__Task details__
From the line containing "Task: Select the" through the last line, print the records exactly and nothing else.

Collected data entries
——

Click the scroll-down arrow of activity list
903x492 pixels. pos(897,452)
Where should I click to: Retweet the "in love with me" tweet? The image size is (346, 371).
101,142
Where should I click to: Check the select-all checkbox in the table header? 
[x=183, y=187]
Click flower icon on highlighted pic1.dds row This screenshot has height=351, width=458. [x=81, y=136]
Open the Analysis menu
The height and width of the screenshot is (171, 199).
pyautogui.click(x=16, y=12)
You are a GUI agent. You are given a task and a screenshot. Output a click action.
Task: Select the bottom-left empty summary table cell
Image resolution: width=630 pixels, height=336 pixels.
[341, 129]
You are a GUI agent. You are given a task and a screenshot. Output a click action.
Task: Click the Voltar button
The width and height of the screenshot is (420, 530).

——

__Finished exercise__
Task: Select the bottom-left empty summary table cell
Image resolution: width=630 pixels, height=336 pixels.
[341, 129]
You are a GUI agent. You are given a task and a screenshot. Output a click action.
Task: Click the Voltar button
The width and height of the screenshot is (420, 530).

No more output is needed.